-- Data records follows --

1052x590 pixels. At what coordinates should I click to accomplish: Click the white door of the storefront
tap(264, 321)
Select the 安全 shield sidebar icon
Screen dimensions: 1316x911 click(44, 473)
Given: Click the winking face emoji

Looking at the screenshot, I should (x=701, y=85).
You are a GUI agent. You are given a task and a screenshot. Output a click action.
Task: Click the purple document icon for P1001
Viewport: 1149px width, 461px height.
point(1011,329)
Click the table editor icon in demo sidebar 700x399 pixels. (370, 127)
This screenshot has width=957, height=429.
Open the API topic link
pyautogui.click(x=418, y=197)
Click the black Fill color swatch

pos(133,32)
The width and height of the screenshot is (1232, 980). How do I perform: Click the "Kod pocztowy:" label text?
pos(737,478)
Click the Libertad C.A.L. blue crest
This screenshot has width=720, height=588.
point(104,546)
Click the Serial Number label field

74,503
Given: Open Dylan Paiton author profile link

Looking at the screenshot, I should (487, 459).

-- Data records concluded --

Copy the records above. Keep every word as it is.

_Your response:_
1052x590 pixels. At what coordinates should I click to accomplish: Click the white door of the storefront
tap(264, 321)
Select the 安全 shield sidebar icon
Screen dimensions: 1316x911 click(44, 473)
Given: Click the winking face emoji

Looking at the screenshot, I should (x=701, y=85).
You are a GUI agent. You are given a task and a screenshot. Output a click action.
Task: Click the purple document icon for P1001
Viewport: 1149px width, 461px height.
point(1011,329)
Click the table editor icon in demo sidebar 700x399 pixels. (370, 127)
This screenshot has width=957, height=429.
Open the API topic link
pyautogui.click(x=418, y=197)
Click the black Fill color swatch

pos(133,32)
The width and height of the screenshot is (1232, 980). How do I perform: Click the "Kod pocztowy:" label text?
pos(737,478)
Click the Libertad C.A.L. blue crest
This screenshot has width=720, height=588.
point(104,546)
Click the Serial Number label field

74,503
Given: Open Dylan Paiton author profile link

Looking at the screenshot, I should (487, 459).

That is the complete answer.